If a line in the data below contains the word "agent", copy it out.

(Saved data entries)
= = = =
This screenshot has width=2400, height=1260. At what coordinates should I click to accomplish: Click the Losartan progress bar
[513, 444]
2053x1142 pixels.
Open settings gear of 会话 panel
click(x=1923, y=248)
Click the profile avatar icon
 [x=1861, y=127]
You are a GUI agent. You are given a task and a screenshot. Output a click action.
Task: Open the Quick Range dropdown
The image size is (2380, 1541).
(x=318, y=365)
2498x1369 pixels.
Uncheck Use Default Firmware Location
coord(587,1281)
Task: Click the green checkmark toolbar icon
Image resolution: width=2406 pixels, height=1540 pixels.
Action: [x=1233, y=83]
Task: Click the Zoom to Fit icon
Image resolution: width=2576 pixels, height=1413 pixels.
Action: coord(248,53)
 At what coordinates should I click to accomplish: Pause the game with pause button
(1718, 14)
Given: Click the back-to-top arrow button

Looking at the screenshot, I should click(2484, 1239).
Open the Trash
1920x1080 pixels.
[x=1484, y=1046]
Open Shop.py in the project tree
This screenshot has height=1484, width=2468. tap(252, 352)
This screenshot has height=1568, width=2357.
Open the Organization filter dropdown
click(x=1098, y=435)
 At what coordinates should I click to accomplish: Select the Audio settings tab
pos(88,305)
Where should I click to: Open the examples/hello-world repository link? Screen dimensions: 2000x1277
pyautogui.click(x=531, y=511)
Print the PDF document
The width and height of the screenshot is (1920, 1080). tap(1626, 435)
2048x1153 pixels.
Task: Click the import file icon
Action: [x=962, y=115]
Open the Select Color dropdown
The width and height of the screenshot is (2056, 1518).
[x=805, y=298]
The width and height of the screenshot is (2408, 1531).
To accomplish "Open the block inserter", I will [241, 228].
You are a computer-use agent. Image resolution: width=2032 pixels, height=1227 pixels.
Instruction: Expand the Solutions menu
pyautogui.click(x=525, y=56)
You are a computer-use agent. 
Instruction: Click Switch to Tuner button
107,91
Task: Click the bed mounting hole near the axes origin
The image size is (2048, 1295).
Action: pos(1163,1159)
= = = =
(Answer space)
You are a GUI agent. You are given a task and a screenshot. Output a click action.
You are a computer-use agent. Image resolution: width=2032 pixels, height=1227 pixels.
You are a computer-use agent. 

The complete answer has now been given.